# SELECTED TEXT:

--------

That agreement provided the employees of BRM with wages and conditions that were in excess of those normally applicable to workers in the same industry governed by the provisions of the Restaurant, Tearoom and Catering Workers' Award of 1979 ('RTC Award').

The present appellant, Burswood Catering and Entertainment Pty Ltd ('BCE'), was registered on 20 September 2001, just less than a month after the agreement between BRML and the present union was registered.

The facts involved a proposed redevelopment that was substantial, costing $96,000,000. The redevelopment created a large new eating area within the casino complex. As a consequence of the creation of the new eating area, a number of the existing restaurants were closed and the employees made redundant. The employees previously employed in those restaurants by BRM were then offered new positions with BCE. The positions with BCE, however, were not covered by the 2001 agreement and were offered either on the basis of Australian Workplace Agreements (AWA) or on the terms of the RTC award.

Decision of Court of Appeal

The Presiding judge, Justice Scott, noted that the Commission in Court Session had held that the evidence showed that a reason to create BCE was indeed, as the union alleged, to reduce the terms and conditions of employment of staff providing food and beverage services in at least the new facilities and to have a wage structure comparable to catering contractors for work performed outside the Resort.

The Presiding Judge, Justice Scott, noted:

'In my view, taking all of the evidence into account, the conclusion reached by the Commission in Court Session... were conclusions properly open on the evidence. In my view, the Commission in Court Session appreciated the serious nature of the inference that it was asked to draw and did not apply the wrong test in law in drawing such inference.'

Justice Scott then considered the ground of appeal that the wage fixing principles had been breached in granting increases in excess of the safety net. In the process of considering this argument, the issue of looking behind the corporate veil arose.

--------

# EXTRACTED MATERIAL:
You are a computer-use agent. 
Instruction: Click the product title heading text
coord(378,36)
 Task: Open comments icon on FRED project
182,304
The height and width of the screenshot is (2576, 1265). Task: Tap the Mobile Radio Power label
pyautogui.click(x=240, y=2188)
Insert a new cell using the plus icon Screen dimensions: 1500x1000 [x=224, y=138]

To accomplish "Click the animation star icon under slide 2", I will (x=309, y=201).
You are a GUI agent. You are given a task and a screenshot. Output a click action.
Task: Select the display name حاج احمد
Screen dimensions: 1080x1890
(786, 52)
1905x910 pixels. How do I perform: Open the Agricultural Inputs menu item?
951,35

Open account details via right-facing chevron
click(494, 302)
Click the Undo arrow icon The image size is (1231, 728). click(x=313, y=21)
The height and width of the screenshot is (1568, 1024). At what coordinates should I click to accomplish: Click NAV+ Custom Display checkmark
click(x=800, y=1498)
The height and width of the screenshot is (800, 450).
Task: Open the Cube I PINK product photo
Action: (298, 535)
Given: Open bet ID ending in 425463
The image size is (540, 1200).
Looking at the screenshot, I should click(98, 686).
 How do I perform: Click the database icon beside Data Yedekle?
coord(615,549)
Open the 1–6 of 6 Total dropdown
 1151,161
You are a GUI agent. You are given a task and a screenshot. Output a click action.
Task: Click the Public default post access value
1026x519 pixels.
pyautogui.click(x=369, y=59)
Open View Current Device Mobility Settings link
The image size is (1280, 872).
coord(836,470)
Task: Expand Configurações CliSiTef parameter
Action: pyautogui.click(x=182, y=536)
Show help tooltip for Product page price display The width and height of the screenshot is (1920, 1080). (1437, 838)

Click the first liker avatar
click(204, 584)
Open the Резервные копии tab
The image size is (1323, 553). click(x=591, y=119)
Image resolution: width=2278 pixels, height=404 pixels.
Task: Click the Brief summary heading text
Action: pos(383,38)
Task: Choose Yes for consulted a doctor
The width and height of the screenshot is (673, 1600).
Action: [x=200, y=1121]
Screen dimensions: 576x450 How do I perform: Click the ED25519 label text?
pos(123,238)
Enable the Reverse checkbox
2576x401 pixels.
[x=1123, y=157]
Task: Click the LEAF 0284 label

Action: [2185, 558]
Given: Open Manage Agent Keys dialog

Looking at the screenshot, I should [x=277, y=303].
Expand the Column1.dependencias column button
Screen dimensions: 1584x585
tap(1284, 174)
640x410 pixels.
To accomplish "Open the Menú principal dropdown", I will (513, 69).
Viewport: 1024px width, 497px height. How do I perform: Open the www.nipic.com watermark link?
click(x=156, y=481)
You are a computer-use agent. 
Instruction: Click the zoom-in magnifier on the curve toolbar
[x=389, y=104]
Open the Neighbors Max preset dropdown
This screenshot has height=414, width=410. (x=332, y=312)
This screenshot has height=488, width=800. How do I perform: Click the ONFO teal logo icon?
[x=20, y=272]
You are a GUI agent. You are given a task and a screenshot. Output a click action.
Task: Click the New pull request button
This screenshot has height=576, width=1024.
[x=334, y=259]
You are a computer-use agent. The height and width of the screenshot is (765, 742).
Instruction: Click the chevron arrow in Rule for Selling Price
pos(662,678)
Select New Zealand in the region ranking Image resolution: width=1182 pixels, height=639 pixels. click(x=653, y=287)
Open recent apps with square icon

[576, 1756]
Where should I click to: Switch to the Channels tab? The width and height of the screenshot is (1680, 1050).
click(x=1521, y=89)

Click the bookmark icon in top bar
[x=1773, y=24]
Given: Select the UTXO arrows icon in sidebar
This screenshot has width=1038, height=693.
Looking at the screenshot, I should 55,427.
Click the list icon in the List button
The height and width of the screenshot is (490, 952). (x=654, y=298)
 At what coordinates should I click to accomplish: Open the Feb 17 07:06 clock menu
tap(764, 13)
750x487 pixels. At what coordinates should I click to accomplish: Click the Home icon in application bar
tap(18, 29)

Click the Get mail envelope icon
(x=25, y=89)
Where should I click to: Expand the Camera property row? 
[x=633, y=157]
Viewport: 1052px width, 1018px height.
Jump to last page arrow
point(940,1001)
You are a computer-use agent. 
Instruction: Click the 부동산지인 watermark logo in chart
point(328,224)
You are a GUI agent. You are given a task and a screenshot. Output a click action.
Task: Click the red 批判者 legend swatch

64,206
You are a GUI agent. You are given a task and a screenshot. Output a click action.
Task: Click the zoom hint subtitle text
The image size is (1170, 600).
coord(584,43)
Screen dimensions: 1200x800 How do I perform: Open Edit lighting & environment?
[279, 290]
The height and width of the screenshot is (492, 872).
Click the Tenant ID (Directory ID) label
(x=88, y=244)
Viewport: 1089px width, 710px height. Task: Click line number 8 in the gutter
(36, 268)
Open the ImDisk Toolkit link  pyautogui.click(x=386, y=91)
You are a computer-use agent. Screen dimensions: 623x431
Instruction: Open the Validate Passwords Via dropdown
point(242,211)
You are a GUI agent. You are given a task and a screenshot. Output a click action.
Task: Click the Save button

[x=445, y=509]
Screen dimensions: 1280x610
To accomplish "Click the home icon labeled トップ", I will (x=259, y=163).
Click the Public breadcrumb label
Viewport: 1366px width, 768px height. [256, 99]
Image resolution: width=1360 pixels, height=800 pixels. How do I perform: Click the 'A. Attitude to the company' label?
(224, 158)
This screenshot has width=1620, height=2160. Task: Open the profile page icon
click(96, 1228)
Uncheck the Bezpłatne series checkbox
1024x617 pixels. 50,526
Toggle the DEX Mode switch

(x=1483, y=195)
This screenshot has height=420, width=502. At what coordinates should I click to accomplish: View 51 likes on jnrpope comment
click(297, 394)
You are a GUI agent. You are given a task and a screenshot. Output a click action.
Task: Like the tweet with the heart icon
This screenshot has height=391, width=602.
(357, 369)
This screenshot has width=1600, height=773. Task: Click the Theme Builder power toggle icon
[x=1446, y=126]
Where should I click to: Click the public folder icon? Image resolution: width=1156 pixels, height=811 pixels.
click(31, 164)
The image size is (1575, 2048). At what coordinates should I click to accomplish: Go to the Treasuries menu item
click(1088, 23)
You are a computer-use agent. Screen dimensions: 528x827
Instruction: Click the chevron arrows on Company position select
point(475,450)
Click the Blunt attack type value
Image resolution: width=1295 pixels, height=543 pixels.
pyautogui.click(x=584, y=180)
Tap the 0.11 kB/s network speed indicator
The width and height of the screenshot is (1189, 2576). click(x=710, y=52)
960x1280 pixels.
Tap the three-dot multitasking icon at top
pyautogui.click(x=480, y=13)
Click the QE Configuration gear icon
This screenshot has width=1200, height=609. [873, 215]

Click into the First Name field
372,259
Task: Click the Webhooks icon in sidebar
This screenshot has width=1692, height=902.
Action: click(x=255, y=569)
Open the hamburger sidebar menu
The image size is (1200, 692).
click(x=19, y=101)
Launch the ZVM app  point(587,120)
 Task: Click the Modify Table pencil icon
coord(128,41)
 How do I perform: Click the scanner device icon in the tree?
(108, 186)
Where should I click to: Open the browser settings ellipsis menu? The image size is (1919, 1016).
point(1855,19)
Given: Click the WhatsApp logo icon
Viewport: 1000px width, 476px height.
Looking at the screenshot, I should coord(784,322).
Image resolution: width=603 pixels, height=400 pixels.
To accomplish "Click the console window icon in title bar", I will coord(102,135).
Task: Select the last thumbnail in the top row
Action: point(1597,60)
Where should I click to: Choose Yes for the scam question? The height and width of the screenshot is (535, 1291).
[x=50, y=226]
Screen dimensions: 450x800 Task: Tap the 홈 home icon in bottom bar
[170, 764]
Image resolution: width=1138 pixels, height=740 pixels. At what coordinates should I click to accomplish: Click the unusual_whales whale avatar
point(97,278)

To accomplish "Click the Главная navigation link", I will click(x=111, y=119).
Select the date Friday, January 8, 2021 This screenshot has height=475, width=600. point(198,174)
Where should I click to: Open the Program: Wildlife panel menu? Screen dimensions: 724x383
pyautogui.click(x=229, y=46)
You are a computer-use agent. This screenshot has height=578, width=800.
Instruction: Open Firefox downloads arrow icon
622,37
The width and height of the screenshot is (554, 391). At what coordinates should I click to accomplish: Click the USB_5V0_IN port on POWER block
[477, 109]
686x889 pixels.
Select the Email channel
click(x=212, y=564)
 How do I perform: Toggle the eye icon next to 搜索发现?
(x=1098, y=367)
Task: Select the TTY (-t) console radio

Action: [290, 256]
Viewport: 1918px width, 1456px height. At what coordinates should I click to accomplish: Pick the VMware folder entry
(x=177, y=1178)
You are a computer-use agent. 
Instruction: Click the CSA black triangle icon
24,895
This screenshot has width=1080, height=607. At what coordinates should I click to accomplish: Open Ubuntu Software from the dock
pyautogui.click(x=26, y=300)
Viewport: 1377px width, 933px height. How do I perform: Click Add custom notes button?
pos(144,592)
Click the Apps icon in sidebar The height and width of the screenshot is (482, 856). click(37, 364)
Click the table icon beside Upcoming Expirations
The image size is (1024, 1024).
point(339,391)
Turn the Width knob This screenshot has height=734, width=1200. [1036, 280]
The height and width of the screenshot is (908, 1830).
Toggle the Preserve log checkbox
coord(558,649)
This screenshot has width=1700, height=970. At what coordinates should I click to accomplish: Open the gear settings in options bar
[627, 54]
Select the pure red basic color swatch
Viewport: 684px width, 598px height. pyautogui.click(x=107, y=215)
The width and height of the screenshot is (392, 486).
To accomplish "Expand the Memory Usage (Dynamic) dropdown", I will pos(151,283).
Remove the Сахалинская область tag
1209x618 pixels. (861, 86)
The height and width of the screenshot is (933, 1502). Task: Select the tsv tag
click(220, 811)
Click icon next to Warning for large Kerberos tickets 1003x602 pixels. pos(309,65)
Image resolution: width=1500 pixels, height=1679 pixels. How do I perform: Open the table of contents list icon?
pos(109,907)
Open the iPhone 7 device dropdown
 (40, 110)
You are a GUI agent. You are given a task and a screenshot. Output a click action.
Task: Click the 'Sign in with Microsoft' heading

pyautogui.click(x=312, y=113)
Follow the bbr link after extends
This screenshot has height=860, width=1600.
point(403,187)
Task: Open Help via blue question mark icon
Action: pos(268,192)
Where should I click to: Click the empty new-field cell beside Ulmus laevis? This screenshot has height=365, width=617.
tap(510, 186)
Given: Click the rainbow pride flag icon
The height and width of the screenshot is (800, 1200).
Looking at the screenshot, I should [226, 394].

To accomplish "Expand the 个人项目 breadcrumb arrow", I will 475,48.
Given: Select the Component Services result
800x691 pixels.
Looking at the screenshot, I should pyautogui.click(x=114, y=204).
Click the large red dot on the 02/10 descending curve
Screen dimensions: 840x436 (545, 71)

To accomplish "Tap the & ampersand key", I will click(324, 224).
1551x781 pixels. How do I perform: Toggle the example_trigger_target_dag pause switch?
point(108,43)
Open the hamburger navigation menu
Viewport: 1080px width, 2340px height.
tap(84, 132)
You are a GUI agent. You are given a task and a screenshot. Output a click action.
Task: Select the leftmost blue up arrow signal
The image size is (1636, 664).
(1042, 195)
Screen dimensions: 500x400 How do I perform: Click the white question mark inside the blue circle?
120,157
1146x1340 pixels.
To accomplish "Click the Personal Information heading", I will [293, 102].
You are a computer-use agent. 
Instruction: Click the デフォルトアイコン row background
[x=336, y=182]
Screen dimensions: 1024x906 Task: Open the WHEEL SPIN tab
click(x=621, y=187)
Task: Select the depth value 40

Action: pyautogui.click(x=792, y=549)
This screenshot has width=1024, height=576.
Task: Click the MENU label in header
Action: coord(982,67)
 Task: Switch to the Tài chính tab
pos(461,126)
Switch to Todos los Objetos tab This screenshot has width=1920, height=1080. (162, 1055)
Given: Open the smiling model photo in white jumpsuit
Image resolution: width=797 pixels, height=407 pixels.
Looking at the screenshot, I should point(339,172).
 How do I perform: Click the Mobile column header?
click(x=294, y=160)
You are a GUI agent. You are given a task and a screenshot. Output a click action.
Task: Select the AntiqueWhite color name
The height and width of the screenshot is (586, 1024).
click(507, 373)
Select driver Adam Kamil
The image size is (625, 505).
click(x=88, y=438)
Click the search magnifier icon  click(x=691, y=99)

--------

# ASSIGNED TASK 1:
In two sentences, summarize the excerpt on the Burswood catering dispute.
# ASSIGNED TASK 2:
According to the excerpt on the Burswood catering dispute, what did the redevelopment cost?
# ASSIGNED TASK 3:
Write a continuation of the excerpt on the Burswood catering dispute, starting right after its final sentence.

# WRITTEN RESPONSE 1:
BCE was registered on 20 September 2001, less than a month after an agreement giving BRM employees wages and conditions above the RTC Award was registered. After a $96,000,000 redevelopment closed several restaurants, the redundant staff were offered BCE positions under AWAs or the RTC award rather than the 2001 agreement, and on appeal Justice Scott held that the Commission in Court Session's finding that one reason for creating BCE was to reduce employment terms was properly open on the evidence.

# WRITTEN RESPONSE 2:
$96,000,000

# WRITTEN RESPONSE 3:
Justice Scott ruled that it could not be said that, taking all of the matters into account, the Commission in Court Session was in error in looking behind the corporate veil and determining that BCE was an agent of BRM.

He concluded:

'The ultimate issue then was whether in the making of a new award based upon that reasoning the Commission in Court Session was in error.

'In assessing that submission, it must, of course, be accepted that the provisions of the award were such that if it applied to all work by all employees of BCE, BCE would not be competitive with other companies in the catering industry and so would have difficulty competing with outside companies where the employees were governed by the RTC award.

'On the other hand, the new award granted to the employees of BCE terms and conditions which were over and above those enjoyed by other employees in the same industry governed by the RTC award. That situation was, however, allowed for by the terms of the award.

In my view, the Commission in Court Session was not in error in concluding that there was no breach of wage fixing Principle 10 in all the circumstances of this case. The terms of the award expressly excluded work done in competition with outside catering contractors.

...

In my view, ... the Commission in Court Session was entirely justified on all of the facts and circumstances of this case. To have allowed the BCE employees to remain employed under the RTC award or on AWA agreements would have created significant inequities between those employees and the employees of BRM governed by the 2001 agreement. The Commission in Court Session was anxious to avoid that anomaly and, in my view, in making the award the Commission in Court Session reached an appropriate conclusion.'

Justice Scott dismissed the appeal.

Judges Parker and Hasluck agreed that this appeal should be dismissed for the reasons given by the Presiding Judge.

See: Burswood Catering and Entertainment Pty Ltd -v- Australian Liquor, Hospitality and Miscellaneous Workers Union, Western Australian Branch [2002] WASCA 354 (18 December 2002) - Scott, Parker and Hasluck JJ.